- Born: 20 November 1939 (age 86) Riwon County, South Hamgyong Province, North Korea
- Education: Kim Il Sung University
- Organization(s): Politburo alternate member and director of the Party Finance and Accounting Department in April 2012, and chairman of the Supreme People's Assembly Budget Committee in 2012
- Political party: Workers' Party of Korea

Korean name
- Hangul: 곽범기
- Hanja: 郭範基
- RR: Gwak Beomgi
- MR: Kwak Pŏmgi

= Kwak Pom-gi =

North Korean government official (born 1939)

Kwak Pom-gi (born 20 November 1939) is a North Korean government official.

After graduating from Huichon Industrial College, he began his career in 1983 as a machine factory manager, progressing through the machinery bureau of the Workers' Party of Korea, becoming an alternate member of the party's 6th Central Committee in 1993. He has been Vice Premier of North Korea from 1998 to 2010, and is a member of the Secretariat of the Workers' Party of Korea. He is described as a "technocrat" in the North Korean leadership.

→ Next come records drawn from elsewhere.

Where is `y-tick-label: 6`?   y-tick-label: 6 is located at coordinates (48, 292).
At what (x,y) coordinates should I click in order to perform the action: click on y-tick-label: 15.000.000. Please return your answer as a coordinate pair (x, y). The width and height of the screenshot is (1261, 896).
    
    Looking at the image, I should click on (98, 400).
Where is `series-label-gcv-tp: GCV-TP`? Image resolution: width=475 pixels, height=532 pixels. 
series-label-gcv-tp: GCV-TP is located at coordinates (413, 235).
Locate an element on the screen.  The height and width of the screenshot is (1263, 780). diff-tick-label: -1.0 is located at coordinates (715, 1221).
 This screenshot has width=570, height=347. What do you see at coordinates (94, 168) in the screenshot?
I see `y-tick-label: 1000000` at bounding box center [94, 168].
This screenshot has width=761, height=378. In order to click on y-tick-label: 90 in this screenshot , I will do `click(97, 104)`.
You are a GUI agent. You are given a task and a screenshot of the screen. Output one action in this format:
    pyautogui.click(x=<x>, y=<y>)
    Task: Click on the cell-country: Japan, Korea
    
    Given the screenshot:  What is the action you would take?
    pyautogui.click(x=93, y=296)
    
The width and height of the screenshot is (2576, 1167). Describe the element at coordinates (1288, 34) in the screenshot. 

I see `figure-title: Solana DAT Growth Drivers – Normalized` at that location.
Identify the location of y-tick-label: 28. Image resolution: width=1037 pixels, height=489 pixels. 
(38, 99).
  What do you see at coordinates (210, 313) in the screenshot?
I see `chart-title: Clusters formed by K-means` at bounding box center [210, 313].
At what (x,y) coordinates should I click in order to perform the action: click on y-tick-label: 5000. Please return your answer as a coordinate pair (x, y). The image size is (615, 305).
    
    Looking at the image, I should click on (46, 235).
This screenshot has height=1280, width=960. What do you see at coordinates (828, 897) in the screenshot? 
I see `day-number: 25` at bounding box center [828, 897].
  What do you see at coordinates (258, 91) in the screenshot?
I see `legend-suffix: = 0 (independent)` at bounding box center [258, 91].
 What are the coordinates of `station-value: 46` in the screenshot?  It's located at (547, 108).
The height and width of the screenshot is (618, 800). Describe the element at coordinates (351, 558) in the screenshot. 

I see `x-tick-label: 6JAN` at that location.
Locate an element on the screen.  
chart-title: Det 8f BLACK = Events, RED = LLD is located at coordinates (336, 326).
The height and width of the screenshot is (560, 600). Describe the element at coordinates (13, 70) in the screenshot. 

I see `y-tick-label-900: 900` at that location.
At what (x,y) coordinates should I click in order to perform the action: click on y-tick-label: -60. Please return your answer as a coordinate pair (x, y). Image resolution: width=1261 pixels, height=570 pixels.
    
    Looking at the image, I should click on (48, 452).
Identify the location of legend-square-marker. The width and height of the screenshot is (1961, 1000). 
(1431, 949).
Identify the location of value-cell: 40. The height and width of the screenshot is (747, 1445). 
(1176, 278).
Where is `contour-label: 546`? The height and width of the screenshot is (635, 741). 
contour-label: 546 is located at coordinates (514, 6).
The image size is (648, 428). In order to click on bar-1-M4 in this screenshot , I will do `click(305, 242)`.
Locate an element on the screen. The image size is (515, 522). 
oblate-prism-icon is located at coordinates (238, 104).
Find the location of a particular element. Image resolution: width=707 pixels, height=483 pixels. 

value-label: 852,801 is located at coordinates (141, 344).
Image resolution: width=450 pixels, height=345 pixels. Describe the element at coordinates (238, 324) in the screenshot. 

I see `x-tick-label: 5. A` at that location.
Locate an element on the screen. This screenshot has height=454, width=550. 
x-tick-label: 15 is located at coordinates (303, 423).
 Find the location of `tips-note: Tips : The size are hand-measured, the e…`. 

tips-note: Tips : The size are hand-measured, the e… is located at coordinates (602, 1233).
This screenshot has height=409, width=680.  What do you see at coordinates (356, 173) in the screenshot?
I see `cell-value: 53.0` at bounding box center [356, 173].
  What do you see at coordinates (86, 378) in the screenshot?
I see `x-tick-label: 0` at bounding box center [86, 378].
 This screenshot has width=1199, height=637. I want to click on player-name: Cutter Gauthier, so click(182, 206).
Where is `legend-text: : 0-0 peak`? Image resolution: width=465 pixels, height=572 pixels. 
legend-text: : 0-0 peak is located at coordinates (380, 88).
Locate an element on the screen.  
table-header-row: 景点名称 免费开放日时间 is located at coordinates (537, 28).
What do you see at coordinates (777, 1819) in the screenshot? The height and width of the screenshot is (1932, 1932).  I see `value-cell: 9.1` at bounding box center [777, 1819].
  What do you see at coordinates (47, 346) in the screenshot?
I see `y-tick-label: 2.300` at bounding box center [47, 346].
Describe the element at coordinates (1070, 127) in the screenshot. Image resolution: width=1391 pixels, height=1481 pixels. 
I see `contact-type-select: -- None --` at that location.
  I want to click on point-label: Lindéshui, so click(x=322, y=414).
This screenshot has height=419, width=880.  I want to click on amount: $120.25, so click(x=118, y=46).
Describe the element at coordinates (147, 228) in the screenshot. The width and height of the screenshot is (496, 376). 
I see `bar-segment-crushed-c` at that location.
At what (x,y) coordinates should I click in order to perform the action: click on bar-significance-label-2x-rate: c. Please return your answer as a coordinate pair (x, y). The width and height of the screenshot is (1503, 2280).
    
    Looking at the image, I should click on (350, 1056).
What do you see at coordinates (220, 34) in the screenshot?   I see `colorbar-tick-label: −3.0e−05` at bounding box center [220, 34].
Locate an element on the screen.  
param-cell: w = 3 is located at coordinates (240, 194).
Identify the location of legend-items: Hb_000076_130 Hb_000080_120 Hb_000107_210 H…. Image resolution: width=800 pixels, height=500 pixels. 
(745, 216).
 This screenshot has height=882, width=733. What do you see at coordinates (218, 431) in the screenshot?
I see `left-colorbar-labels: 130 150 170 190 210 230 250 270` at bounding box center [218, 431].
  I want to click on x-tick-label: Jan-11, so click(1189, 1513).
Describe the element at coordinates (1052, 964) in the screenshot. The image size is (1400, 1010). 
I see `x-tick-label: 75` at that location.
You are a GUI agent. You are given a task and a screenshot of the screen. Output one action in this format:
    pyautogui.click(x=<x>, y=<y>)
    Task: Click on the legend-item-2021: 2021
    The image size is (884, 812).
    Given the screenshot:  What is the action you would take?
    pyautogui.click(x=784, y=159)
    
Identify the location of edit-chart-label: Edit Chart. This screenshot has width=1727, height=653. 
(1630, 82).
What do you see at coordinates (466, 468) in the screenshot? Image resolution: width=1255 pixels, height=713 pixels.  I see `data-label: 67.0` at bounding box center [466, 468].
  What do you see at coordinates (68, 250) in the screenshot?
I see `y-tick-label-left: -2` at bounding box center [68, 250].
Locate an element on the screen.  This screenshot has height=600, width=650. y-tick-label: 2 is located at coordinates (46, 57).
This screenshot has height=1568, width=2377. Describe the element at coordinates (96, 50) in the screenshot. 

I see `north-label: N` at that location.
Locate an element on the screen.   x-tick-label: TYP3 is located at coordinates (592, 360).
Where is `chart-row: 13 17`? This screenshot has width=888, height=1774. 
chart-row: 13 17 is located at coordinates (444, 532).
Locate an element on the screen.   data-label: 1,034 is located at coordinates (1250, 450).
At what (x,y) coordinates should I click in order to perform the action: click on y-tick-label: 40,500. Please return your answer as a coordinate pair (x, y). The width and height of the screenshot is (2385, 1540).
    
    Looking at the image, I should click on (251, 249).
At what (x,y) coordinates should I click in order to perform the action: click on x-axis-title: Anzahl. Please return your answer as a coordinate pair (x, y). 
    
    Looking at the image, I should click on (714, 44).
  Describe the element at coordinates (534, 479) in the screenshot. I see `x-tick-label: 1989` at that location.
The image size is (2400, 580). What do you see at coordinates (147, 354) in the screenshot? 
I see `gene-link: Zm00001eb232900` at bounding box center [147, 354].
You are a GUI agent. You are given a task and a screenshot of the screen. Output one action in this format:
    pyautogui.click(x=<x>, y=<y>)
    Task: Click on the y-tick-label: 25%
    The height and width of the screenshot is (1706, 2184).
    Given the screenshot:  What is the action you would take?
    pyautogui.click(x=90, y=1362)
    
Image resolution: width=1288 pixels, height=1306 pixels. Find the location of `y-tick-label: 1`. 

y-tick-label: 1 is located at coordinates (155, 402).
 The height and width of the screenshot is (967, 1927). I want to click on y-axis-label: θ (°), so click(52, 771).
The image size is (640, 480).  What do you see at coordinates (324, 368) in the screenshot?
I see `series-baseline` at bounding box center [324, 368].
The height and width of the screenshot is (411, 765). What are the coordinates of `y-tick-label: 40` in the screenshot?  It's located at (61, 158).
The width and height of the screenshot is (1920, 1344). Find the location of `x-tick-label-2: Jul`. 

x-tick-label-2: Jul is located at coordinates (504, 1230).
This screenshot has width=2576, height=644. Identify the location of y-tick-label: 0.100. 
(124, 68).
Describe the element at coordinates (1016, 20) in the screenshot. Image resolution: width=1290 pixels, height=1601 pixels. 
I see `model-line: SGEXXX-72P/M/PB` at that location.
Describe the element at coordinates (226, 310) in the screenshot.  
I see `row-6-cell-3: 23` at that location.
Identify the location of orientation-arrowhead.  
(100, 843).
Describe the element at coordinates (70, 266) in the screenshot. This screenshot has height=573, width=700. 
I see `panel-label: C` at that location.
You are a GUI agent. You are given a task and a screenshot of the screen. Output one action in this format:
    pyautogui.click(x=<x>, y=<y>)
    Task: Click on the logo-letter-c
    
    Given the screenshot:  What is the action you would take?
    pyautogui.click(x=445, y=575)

In October 2003, Kwak gave a speech celebrating the Ryugyong Jong Ju Yong Indoor Stadium at the Mansudae Art Theatre, which is an indoor stadium built on the bank of the River Potong.

In August 2006, Kwak, with Russian Ambassador Andrei Karlov, was at the opening of the first Russian Orthodox Church in Pyongyang, North Korea. The church was opened to improve the development of Russian–North Korean relations according to Korean Orthodox Church Committee Chairman Ho Il Jin. The North Korean government would "successfully administer" the church, which was built to hold 500 people.

On 6 January 2007, at a mass rally in Pyongyang which included Kim Jong Il, he gave a speech praising the North Korean government for building nuclear weapons. He also addressed the country's "problem of food scarcity" in 2007, saying, "The Cabinet will concentrate state efforts on agriculture this year, too, considering it a mainstay, to thoroughly implement the WPK's policy of agriculture revolution and make a signal advance in the efforts to settle the people's food problem."

He served as WPK South Hamgyong provincial secretary from 2010, where he led an effort to develop local industry which was celebrated as "flames of Hamnam". Likely as a result of this, he was elevated to Politburo alternate member and director of the Party Finance and Accounting Department in April 2012, and chairman of the Supreme People's Assembly Budget Committee in September of the same year. He has been speculated as the head of the new Party Economy Department, reportedly established in June 2013.